-------- Data supplied

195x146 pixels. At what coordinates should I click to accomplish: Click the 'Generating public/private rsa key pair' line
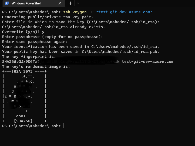click(48, 17)
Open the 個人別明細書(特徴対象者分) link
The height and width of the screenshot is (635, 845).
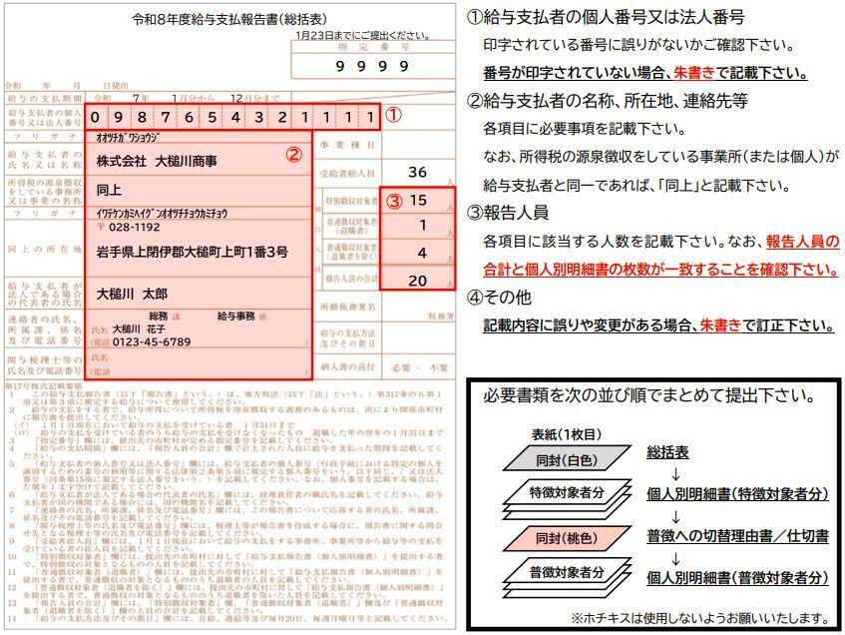pos(737,494)
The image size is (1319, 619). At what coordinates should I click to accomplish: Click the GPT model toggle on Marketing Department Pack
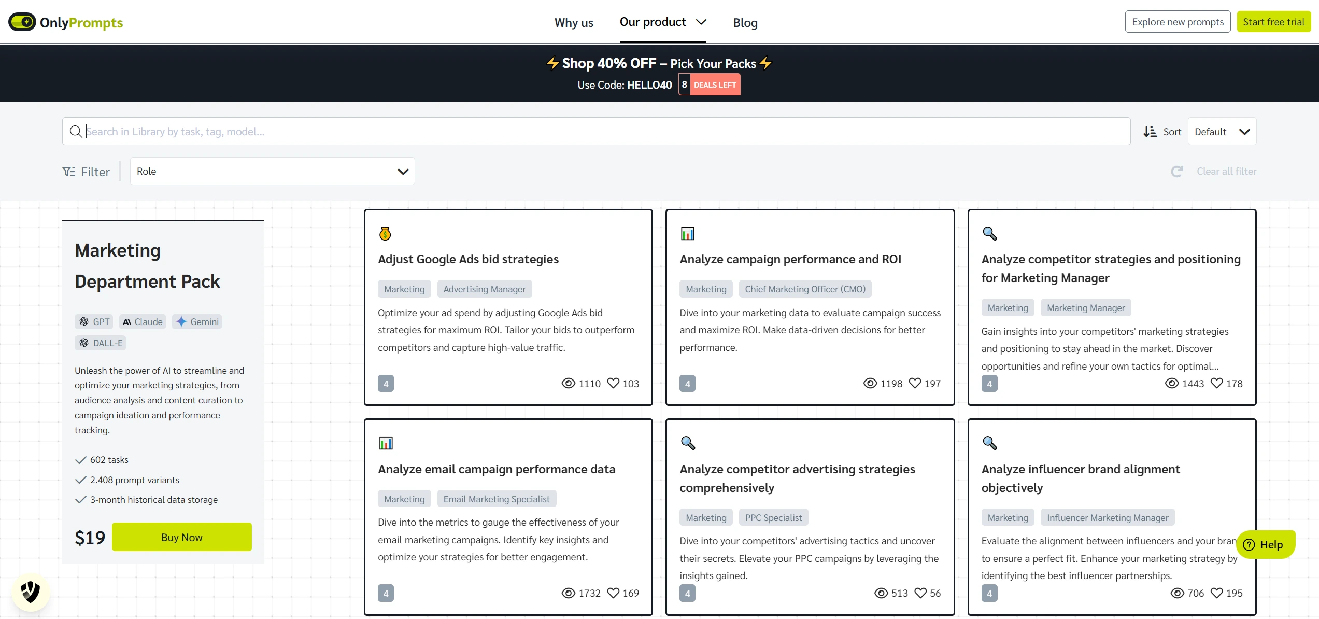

----------------

— What you should do —
When you reproduce the entries above, keep every word exact and leave the images out.

— Result for this task —
195x146 pixels. At what coordinates should I click to accomplish: Click the 'Generating public/private rsa key pair' line
click(48, 17)
Open the 個人別明細書(特徴対象者分) link
The height and width of the screenshot is (635, 845).
pos(737,494)
The image size is (1319, 619). At what coordinates should I click to accomplish: Click the GPT model toggle on Marketing Department Pack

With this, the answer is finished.